▶ **Exercise**
What lines in the listing below hold the string "Select"? Please copy them out.

-- Provided records follows --

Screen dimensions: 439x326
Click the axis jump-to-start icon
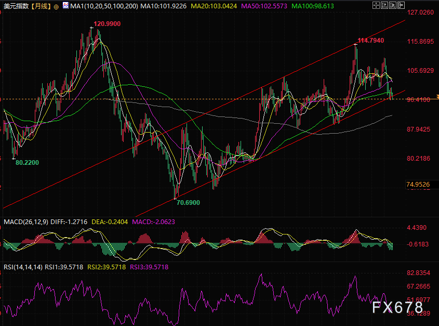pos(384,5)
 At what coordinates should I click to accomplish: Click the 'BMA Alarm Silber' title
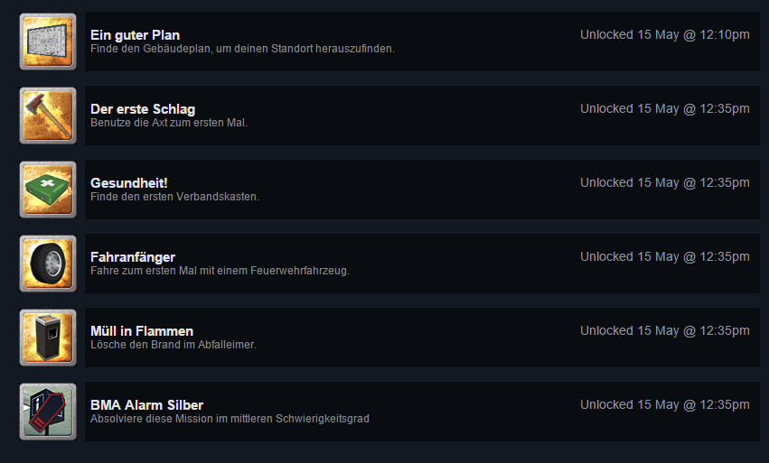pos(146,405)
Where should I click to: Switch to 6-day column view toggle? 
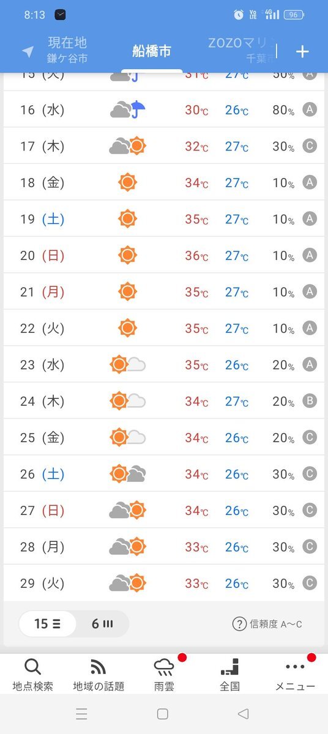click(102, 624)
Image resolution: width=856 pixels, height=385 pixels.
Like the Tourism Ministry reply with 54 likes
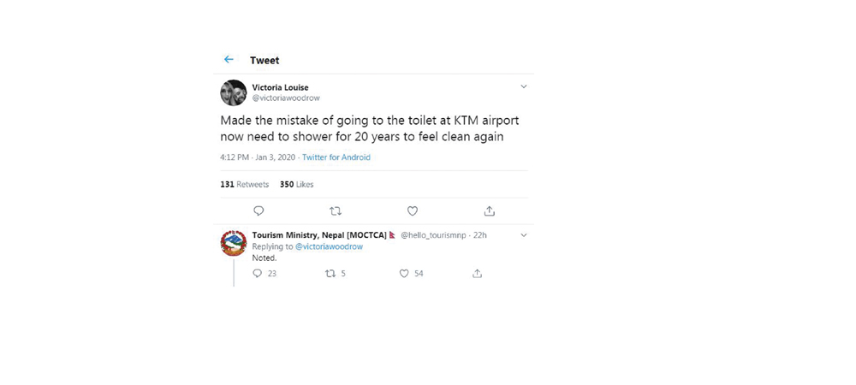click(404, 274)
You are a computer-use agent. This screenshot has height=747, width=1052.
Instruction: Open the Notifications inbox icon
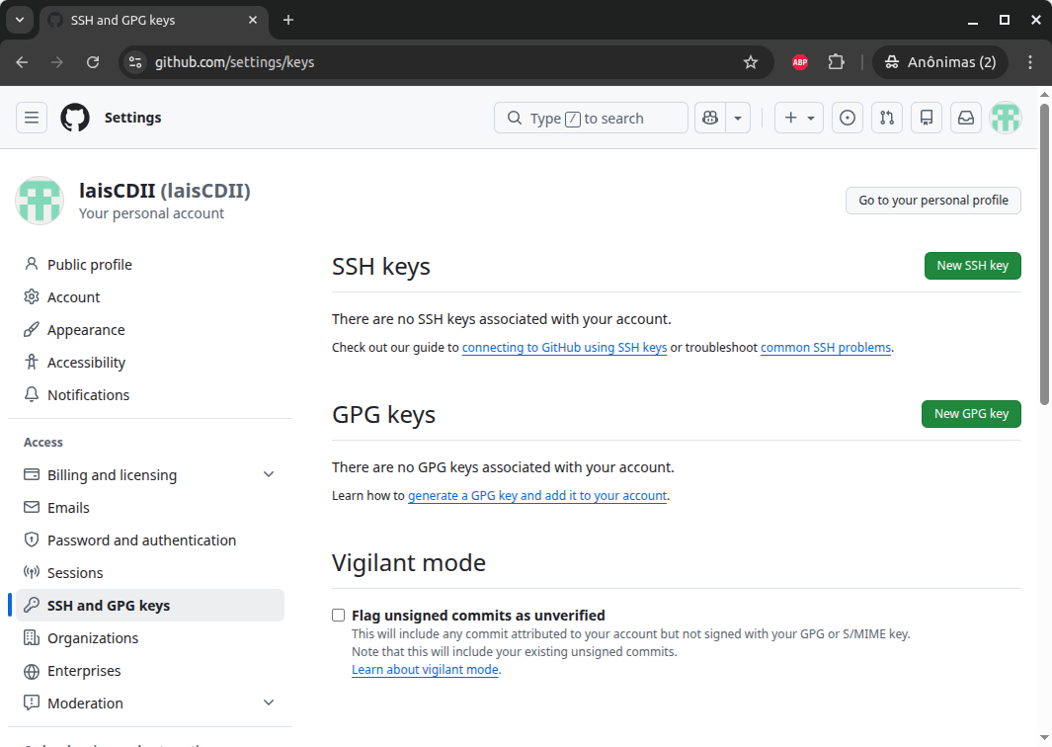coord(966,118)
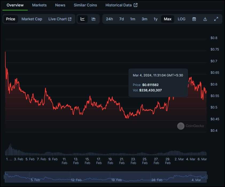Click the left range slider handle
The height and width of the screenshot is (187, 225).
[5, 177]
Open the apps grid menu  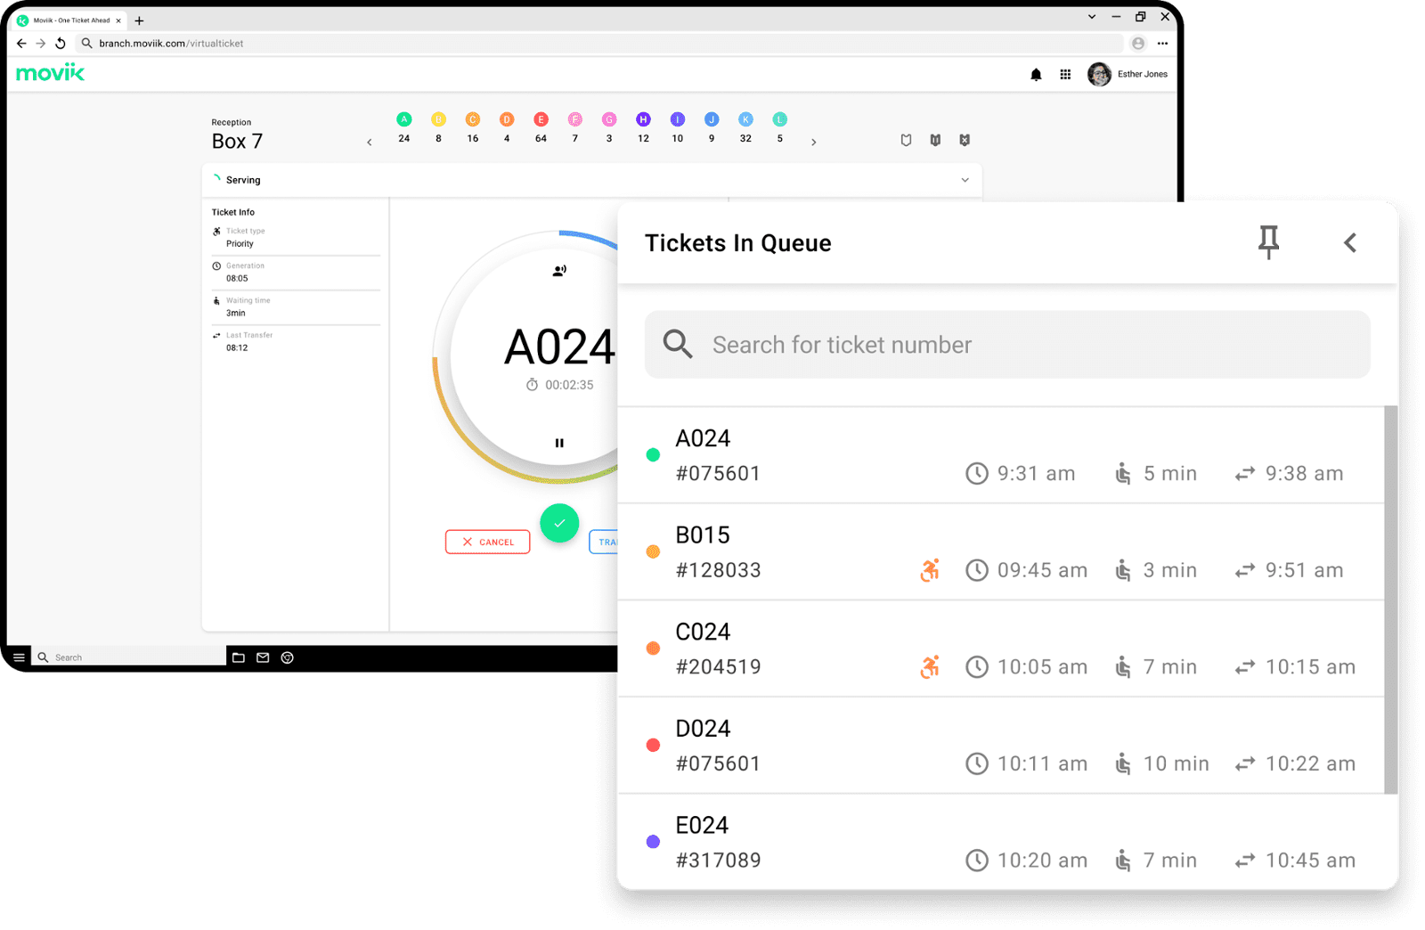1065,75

-- Provided records concluded --
-- Provided records follows --

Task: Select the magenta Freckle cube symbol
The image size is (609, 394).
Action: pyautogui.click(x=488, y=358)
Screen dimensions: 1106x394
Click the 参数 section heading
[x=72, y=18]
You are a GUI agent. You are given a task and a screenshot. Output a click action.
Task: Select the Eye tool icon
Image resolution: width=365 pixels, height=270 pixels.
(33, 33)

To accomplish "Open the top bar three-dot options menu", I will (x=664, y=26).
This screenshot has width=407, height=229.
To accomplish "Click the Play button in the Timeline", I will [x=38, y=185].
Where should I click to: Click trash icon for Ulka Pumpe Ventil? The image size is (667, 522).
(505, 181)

-- Provided records concluded --
-- Provided records follows --

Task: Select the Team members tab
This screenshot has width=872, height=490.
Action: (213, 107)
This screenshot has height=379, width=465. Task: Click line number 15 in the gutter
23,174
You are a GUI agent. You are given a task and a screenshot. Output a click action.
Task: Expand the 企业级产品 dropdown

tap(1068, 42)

-- Provided records concluded --

▶ **Response area**
Task: Select the magenta Freckle cube symbol
Task: Select the Eye tool icon
Task: Select the Team members tab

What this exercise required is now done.